As human beings, our experiences limit our world view. We misunderstand the needs of communities to which we don’t belong. We wrongly assume that other communities’ needs are the same as our own— or we refuse to recognize other communities at all. By including the LGBTQIA+ community—and all underrepresented communities—in the legal field, we help to correct those inevitable blind spots. For example, Mary Bonauto, an attorney I greatly admire, is a civil rights activist who identifies as gay. As a member of the LGBTQIA+ community, she has fought tirelessly for the advancement of our rights. She even argued before the Supreme Court in Obergefell v. Hodges, helping to secure the same sex right to marriage. And Bonauto is just one example of many LGBTQIA+ attorneys whose presence in the legal field secured rights for our community.
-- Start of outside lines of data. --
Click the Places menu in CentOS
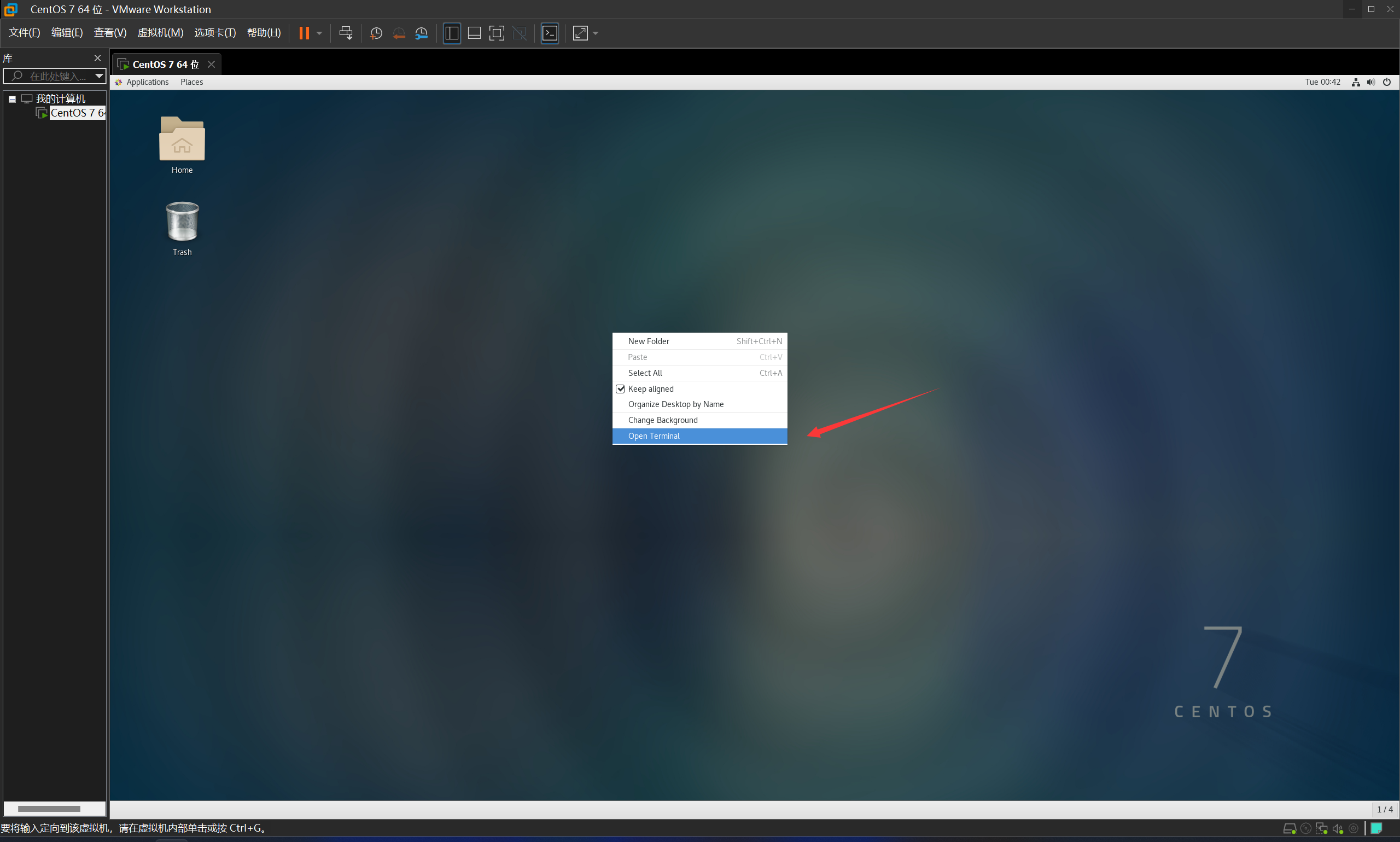This screenshot has width=1400, height=842. (192, 81)
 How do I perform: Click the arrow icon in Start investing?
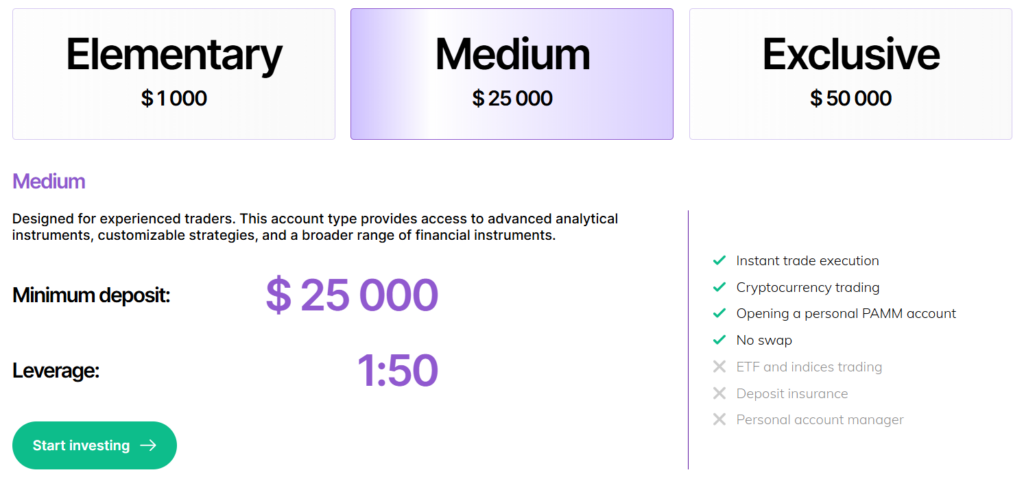coord(148,445)
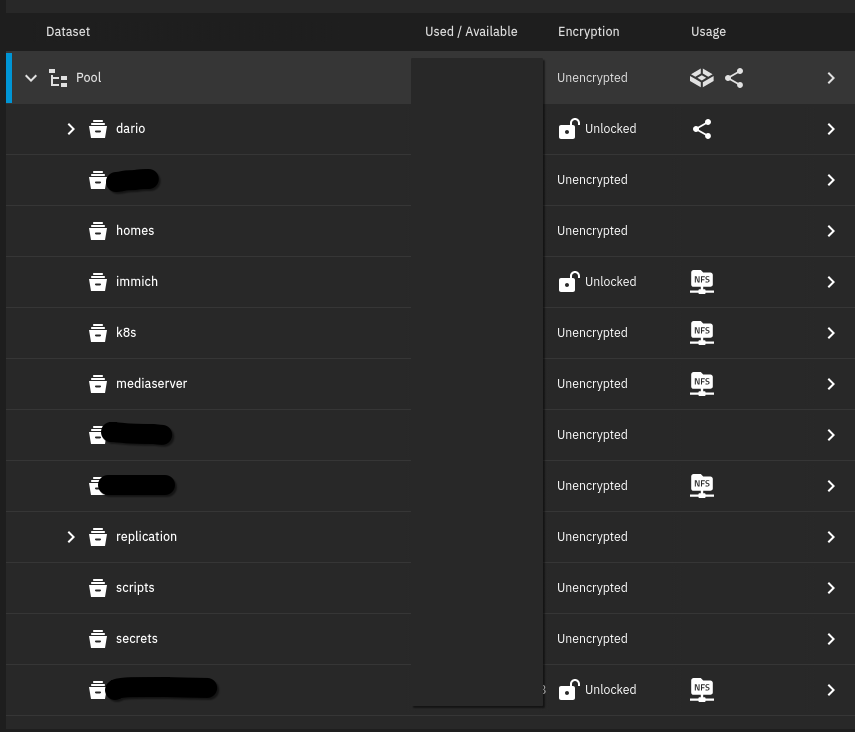This screenshot has height=732, width=855.
Task: Click the apps cube icon in Pool row
Action: (702, 78)
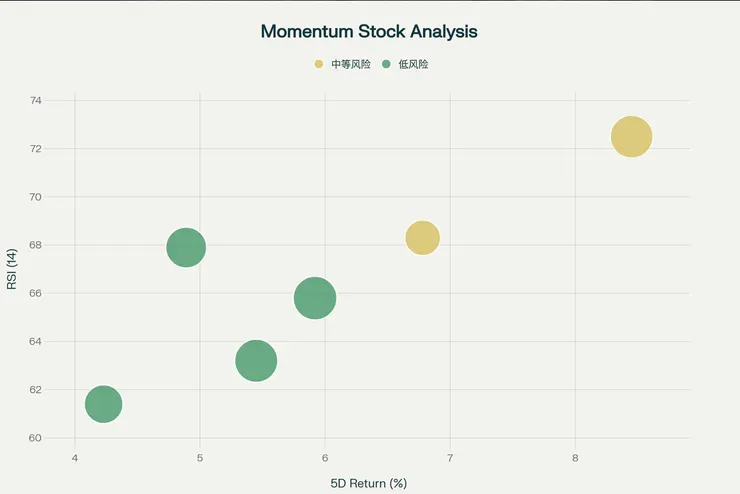This screenshot has width=740, height=494.
Task: Select the green bubble near RSI 68
Action: click(x=186, y=246)
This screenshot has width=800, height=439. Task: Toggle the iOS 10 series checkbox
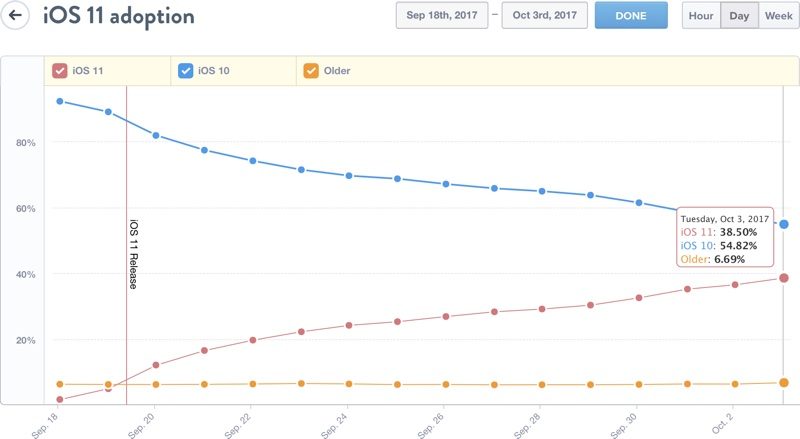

But in my opinion, including the LGBTQIA+ community in the legal field does more than advance the rights of the LGBTQIA+ community alone. Speaking for myself, a lesbian from the midwest, I bring the understanding of the weight that accompanies being an outsider. I know the fear, the knot in my stomach that inevitably forms whenever someone glares at my girlfriend and I holding hands during an afternoon walk. That fear used to weigh on me constantly, stealing energy from my everyday life. But the fear also made me more empathetic. It made me constantly aware of my own actions; my own ability to give someone else that fear. I bring that awareness with me every time I walk into work. I bring it to every client meeting, every staff meeting, and every legal decision I’ll make in the future. I take the time to consider my decision’s impact not only on my own community, but on communities to which I don’t belong. I thank my experience as an outsider for that willingness to be critical and to reject the norm. So, I think populating the legal field with people who have also had the “outsider experience” will make the legal field more compassionate and more responsive to communities’ needs.

Danielle LeGrand

Danielle LeGrand
(she/her/hers), rising 3L

Pride month means many things to me. It is a reminder that our community, despite all the fan-fare and corporate merchandise sales, developed from a place of struggle and oppression. It is a reminder that we, as open queer folk, owe our freedom of expression to the Black and Brown transgender women who fought for our right to exist and created Pride. It is a reminder that— while we can live and love openly— there are still members of our community who cannot, and we have to continue fighting for them. It is a celebration of how far we have come, but a reminder of how much farther we have to go. This month humbles me and fills me with gratitude for the women who started Pride. It is a time to take a breath and rejuvenate, gearing up for the fights ahead.

JJ Medina

JJ Medina
(they/them/theirs), rising 2L

Being queer, and specifically non-passing, has impacted my educational journey and the study of law in wondering if I’ll be accepted by a professor or classmate or reading about cases that have a tangible effect on my life. But I think those same experiences, though maybe not positive, taught me lessons in empathy and courage that have really pushed me to not take norms as fact and to challenge ideas to ensure they hold up to scrutiny. That same instinct serves me well in both education in general, and specifically in the study of the law.

Payton Thornton

Payton Thornton
(he/him/his), rising 3L

Pride month is a celebration of the LGBTQ+ community that originated from the 1969 Stonewall Riots in New York City, which ignited pushback against police brutality directed at LGBTQ+ people and sparked the modern LGBTQ+ rights movement. In the years since, equal rights for LGBTQ+ Americans have progressed, but at a rate slower than ideal. Just in June 2020, the Supreme Court of the United States released the opinion in Bostock v. Clayton County, Georgia, affording protections from employment discrimination to LGBTQ+ people nationwide. LGBTQ+ citizens are still discriminated against in many areas of daily life — including housing, blood donations, adoption, and other critical areas of human existence.

Same sex marriage has only been nationally recognized since June 2015 in the Court’s decision in Obergefell v. Hodges, and homosexual activity was still largely criminalized in many states prior to the Court’s Lawrence v. Texas decision in 2003. This spring saw a wave of state legislation targeted at transgender people— some seeking to ban transgender people from sports, while others sought to make receiving or providing gender-affirming healthcare a felony outright. As LGBTQ+ Americans still face grave inequities in treatment by the law, it is important to celebrate the resiliency of the LGBTQ+ community in the decades since the Stonewall Riots and highlight the pressing need to secure equal protections for the LGBTQ+ community under the law. The law has come a long way since the beginning of the modern LGBTQ+ rights movement in New York City in 1969, but there is still much more to be done to protect the LGBTQ+ community.